Organising global driving data for CABLE

Hi all,

The different use cases of offline CABLE have different requirements/expectations of their input data - much of this, unfortunately, is hard-wired into the codebase and reflects a period of time where storage was more limited than it is now. Some use cases (such as single site studies) provide meteorology at 30 minute resolution, others such as global simulations using GSWP3 use gridded meteorology at 3 or 6 hourly time steps, yet more such as BIOS or TRENDY use gridded daily data. Different use cases expect different input variables (though there is quite a lot of overlap)

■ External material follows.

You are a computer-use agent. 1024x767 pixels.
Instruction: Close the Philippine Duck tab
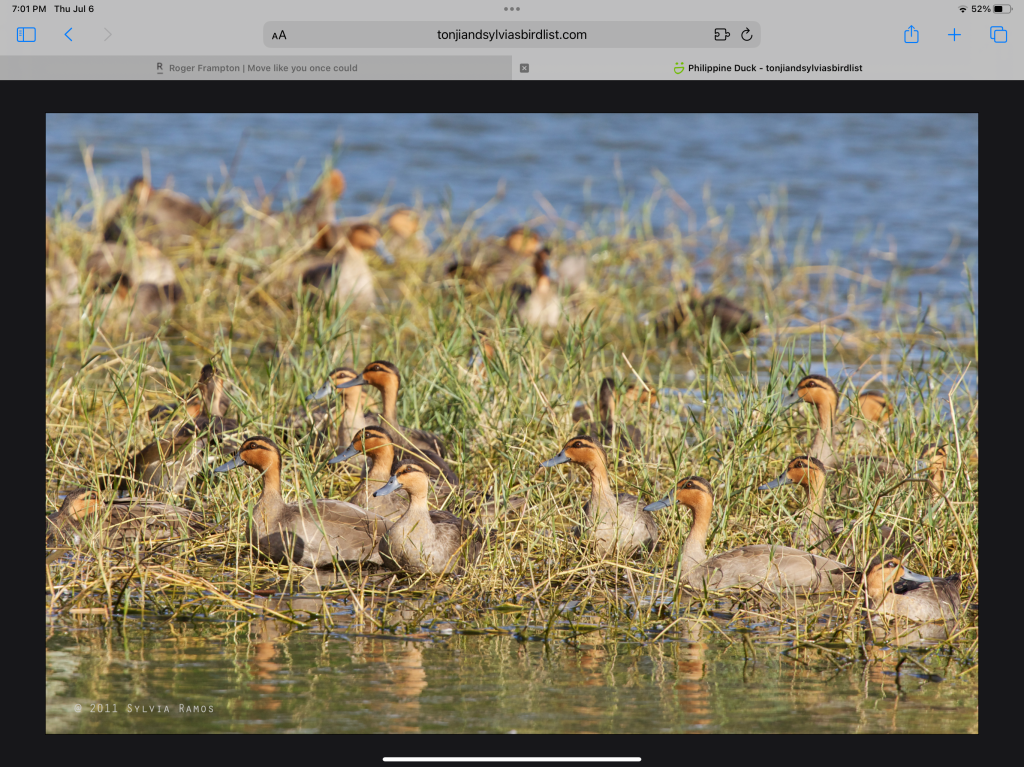tap(525, 68)
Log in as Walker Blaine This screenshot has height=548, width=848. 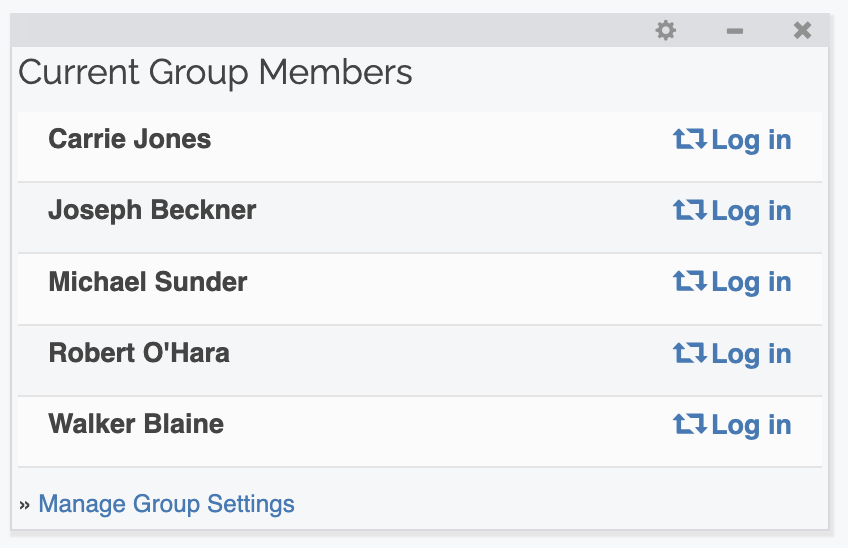point(751,425)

As an example of the question around pre-processing vs runtime - consider BIOS. This configuration can operate at 5km resolution over Australia, and runs for 100’s of years. It uses daily data for 7 inputs. CABLE-BIOS does the time interpolation within the model run (it’s actually weather generation, so not just linear interpolation or anything that can be done like a simple nco type pre-processing. If instead we pre-processed the inputs then stored we would a) need to rewrite large chunks of the model code [and check that this hadn’t changed answers] and b) find storage for around 24 times (maybe 48 times) the data (and you may want to trial different weather generators, so possibly more).

Regardless of approach you have to do this bespoke work for each data set (they are all different) - meaning there’s quite a lot of burden, especially for those data that are regularly updated such as BIOS and TRENDY forcing.

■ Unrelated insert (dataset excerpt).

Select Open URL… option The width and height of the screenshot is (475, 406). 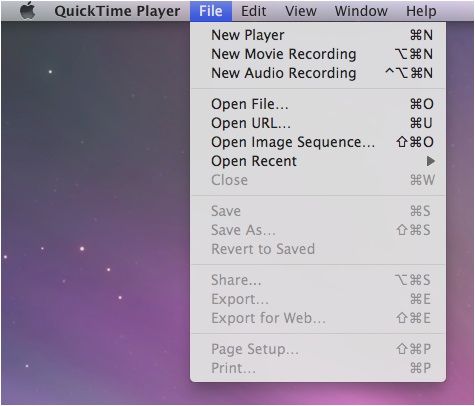pos(318,123)
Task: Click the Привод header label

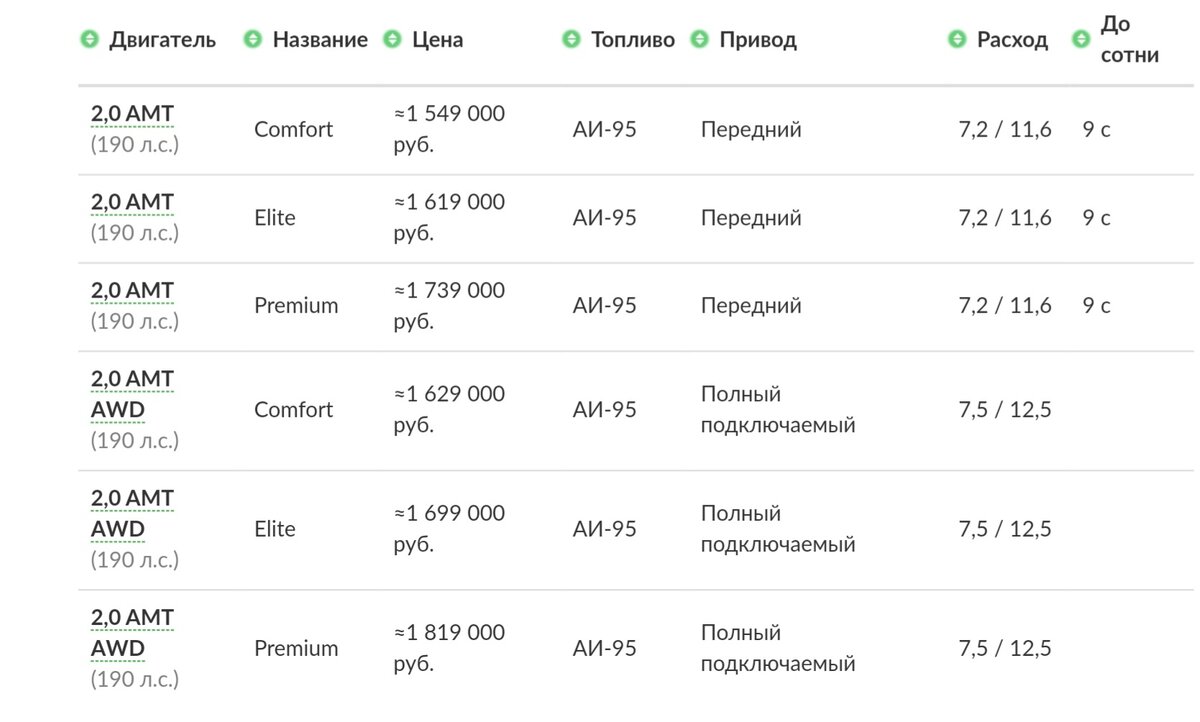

There’s also the element of experimental flexibility - if for instance I want to do a simple experiment. 'What happens if the world were uniformly 1K warmer? This is a lot easier to do as a one liner to the code (with a swtich) than to re-process all the meteorology. However, equally you don’t want to allow lots and lots of this kind of stuff in the code (considered the TRENDY sections of the code where depending on the experiment you use different combinations of forcing, different switches etc. It’s all embedded into the code and distributed in multiple places)

Another aspect to this is data and code provenance - it’s a lot easier to say (and justify and version control) we used external data source x (doi) and model y (git repo), than try to point to/publish a temporary data set.

Regarding ACCESS - I don’t particularly see ACCESS generated forcing as something that different. We still have to worry about which variables, units, naming convention, resolution and metadata - i.e. making sure that the ACCESS forcing can be used by offline CABLE. We still have to worry about consistency with the other ancillaries. There is a bit of a thought process needed around how we generate and store the ACCESS output - do we output daily data or the data on the model time step? Also, do we try to bias correct the forcing data (for multiple sources of error)? What do we do about data needed for the spin up process?

Basically I can see lots of issues but haven’t landed on a firm opinion on the way to go - or at least on a way forward that doesn’t involve stopping everything for a substantive period and rewriting the code.

1 Like